Exercise directions
Return the entries below precisely, omitting nothing.

The data
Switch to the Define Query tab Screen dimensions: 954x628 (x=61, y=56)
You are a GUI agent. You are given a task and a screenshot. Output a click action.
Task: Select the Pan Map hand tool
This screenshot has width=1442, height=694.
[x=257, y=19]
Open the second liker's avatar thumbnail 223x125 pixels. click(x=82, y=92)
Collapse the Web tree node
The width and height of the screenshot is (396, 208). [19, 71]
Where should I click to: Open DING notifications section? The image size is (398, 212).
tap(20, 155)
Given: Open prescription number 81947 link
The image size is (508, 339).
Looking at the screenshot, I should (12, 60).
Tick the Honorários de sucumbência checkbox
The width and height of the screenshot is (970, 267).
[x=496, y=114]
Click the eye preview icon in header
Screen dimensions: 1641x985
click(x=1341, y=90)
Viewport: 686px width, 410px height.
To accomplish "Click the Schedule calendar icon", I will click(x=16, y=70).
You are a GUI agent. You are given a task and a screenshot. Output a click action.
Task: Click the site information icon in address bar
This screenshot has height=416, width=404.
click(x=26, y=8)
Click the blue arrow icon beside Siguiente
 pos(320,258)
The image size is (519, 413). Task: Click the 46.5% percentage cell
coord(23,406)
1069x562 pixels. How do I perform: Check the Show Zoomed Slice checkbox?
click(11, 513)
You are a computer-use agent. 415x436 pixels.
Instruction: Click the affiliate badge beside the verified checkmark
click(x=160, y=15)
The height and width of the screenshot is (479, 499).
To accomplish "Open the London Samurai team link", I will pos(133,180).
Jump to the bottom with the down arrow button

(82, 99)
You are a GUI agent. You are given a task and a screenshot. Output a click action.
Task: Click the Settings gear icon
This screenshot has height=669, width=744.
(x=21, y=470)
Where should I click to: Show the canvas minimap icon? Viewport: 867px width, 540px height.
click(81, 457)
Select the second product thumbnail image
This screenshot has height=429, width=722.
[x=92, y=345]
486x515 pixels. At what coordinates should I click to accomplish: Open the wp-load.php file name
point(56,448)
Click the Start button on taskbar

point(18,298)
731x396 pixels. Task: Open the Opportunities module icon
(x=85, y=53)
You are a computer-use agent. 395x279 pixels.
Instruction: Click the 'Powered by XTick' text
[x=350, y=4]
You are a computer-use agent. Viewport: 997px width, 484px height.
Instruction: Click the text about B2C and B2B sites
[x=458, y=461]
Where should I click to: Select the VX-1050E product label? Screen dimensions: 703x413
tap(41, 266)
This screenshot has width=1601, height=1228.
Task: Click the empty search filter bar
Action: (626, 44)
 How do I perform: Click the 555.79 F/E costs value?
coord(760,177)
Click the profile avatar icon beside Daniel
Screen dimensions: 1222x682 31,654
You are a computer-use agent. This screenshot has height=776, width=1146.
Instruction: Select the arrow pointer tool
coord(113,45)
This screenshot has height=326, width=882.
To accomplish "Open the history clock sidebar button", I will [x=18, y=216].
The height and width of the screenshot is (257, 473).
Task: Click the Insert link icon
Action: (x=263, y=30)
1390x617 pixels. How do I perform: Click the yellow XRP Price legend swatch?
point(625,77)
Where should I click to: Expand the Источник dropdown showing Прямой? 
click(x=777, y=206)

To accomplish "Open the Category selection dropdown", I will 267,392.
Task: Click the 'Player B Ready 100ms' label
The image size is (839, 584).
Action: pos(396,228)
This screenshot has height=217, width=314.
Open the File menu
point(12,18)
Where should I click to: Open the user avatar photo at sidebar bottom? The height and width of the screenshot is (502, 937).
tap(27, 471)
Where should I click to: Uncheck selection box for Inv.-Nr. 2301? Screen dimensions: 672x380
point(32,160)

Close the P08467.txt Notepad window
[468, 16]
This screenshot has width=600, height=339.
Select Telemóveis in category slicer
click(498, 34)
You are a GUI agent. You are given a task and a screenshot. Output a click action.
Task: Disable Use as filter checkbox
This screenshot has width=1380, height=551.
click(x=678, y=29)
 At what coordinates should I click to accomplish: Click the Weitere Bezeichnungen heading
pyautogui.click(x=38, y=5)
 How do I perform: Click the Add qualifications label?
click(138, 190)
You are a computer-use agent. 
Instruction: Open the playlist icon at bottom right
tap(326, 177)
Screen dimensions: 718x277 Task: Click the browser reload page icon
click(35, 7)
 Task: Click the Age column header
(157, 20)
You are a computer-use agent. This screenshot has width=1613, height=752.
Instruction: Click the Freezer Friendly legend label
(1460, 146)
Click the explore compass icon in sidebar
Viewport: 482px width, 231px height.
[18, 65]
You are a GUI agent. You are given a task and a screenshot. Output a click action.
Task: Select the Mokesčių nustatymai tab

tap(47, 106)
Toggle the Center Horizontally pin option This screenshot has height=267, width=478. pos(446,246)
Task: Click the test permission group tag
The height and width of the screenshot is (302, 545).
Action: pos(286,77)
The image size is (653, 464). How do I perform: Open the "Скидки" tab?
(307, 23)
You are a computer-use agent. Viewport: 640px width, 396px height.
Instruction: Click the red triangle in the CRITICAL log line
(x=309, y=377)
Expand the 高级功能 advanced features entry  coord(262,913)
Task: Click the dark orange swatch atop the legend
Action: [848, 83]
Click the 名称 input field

Reply to the exercise
Switch to the Define Query tab Screen dimensions: 954x628 (x=61, y=56)
You are a GUI agent. You are given a task and a screenshot. Output a click action.
Task: Select the Pan Map hand tool
This screenshot has width=1442, height=694.
[x=257, y=19]
Open the second liker's avatar thumbnail 223x125 pixels. click(x=82, y=92)
Collapse the Web tree node
The width and height of the screenshot is (396, 208). [19, 71]
Where should I click to: Open DING notifications section? The image size is (398, 212).
tap(20, 155)
Given: Open prescription number 81947 link
The image size is (508, 339).
Looking at the screenshot, I should (12, 60).
Tick the Honorários de sucumbência checkbox
The width and height of the screenshot is (970, 267).
[x=496, y=114]
Click the eye preview icon in header
Screen dimensions: 1641x985
click(x=1341, y=90)
Viewport: 686px width, 410px height.
To accomplish "Click the Schedule calendar icon", I will click(x=16, y=70).
You are a GUI agent. You are given a task and a screenshot. Output a click action.
Task: Click the site information icon in address bar
This screenshot has height=416, width=404.
click(x=26, y=8)
Click the blue arrow icon beside Siguiente
 pos(320,258)
The image size is (519, 413). Task: Click the 46.5% percentage cell
coord(23,406)
1069x562 pixels. How do I perform: Check the Show Zoomed Slice checkbox?
click(11, 513)
You are a computer-use agent. 415x436 pixels.
Instruction: Click the affiliate badge beside the verified checkmark
click(x=160, y=15)
The height and width of the screenshot is (479, 499).
To accomplish "Open the London Samurai team link", I will pos(133,180).
Jump to the bottom with the down arrow button

(82, 99)
You are a GUI agent. You are given a task and a screenshot. Output a click action.
Task: Click the Settings gear icon
This screenshot has height=669, width=744.
(x=21, y=470)
Where should I click to: Show the canvas minimap icon? Viewport: 867px width, 540px height.
click(81, 457)
Select the second product thumbnail image
This screenshot has height=429, width=722.
[x=92, y=345]
486x515 pixels. At what coordinates should I click to accomplish: Open the wp-load.php file name
point(56,448)
Click the Start button on taskbar

point(18,298)
731x396 pixels. Task: Open the Opportunities module icon
(x=85, y=53)
You are a computer-use agent. 395x279 pixels.
Instruction: Click the 'Powered by XTick' text
[x=350, y=4]
You are a computer-use agent. Viewport: 997px width, 484px height.
Instruction: Click the text about B2C and B2B sites
[x=458, y=461]
Where should I click to: Select the VX-1050E product label? Screen dimensions: 703x413
tap(41, 266)
This screenshot has width=1601, height=1228.
Task: Click the empty search filter bar
Action: (626, 44)
 How do I perform: Click the 555.79 F/E costs value?
coord(760,177)
Click the profile avatar icon beside Daniel
Screen dimensions: 1222x682 31,654
You are a computer-use agent. This screenshot has height=776, width=1146.
Instruction: Select the arrow pointer tool
coord(113,45)
This screenshot has height=326, width=882.
To accomplish "Open the history clock sidebar button", I will [x=18, y=216].
The height and width of the screenshot is (257, 473).
Task: Click the Insert link icon
Action: (x=263, y=30)
1390x617 pixels. How do I perform: Click the yellow XRP Price legend swatch?
point(625,77)
Where should I click to: Expand the Источник dropdown showing Прямой? 
click(x=777, y=206)

To accomplish "Open the Category selection dropdown", I will 267,392.
Task: Click the 'Player B Ready 100ms' label
The image size is (839, 584).
Action: pos(396,228)
This screenshot has height=217, width=314.
Open the File menu
point(12,18)
Where should I click to: Open the user avatar photo at sidebar bottom? The height and width of the screenshot is (502, 937).
tap(27, 471)
Where should I click to: Uncheck selection box for Inv.-Nr. 2301? Screen dimensions: 672x380
point(32,160)

Close the P08467.txt Notepad window
[468, 16]
This screenshot has width=600, height=339.
Select Telemóveis in category slicer
click(498, 34)
You are a GUI agent. You are given a task and a screenshot. Output a click action.
Task: Disable Use as filter checkbox
This screenshot has width=1380, height=551.
click(x=678, y=29)
 At what coordinates should I click to accomplish: Click the Weitere Bezeichnungen heading
pyautogui.click(x=38, y=5)
 How do I perform: Click the Add qualifications label?
click(138, 190)
You are a computer-use agent. 
Instruction: Open the playlist icon at bottom right
tap(326, 177)
Screen dimensions: 718x277 Task: Click the browser reload page icon
click(35, 7)
 Task: Click the Age column header
(157, 20)
You are a computer-use agent. This screenshot has width=1613, height=752.
Instruction: Click the Freezer Friendly legend label
(1460, 146)
Click the explore compass icon in sidebar
Viewport: 482px width, 231px height.
[18, 65]
You are a GUI agent. You are given a task and a screenshot. Output a click action.
Task: Select the Mokesčių nustatymai tab

tap(47, 106)
Toggle the Center Horizontally pin option This screenshot has height=267, width=478. pos(446,246)
Task: Click the test permission group tag
The height and width of the screenshot is (302, 545).
Action: pos(286,77)
The image size is (653, 464). How do I perform: Open the "Скидки" tab?
(307, 23)
You are a computer-use agent. Viewport: 640px width, 396px height.
Instruction: Click the red triangle in the CRITICAL log line
(x=309, y=377)
Expand the 高级功能 advanced features entry  coord(262,913)
Task: Click the dark orange swatch atop the legend
Action: [848, 83]
Click the 名称 input field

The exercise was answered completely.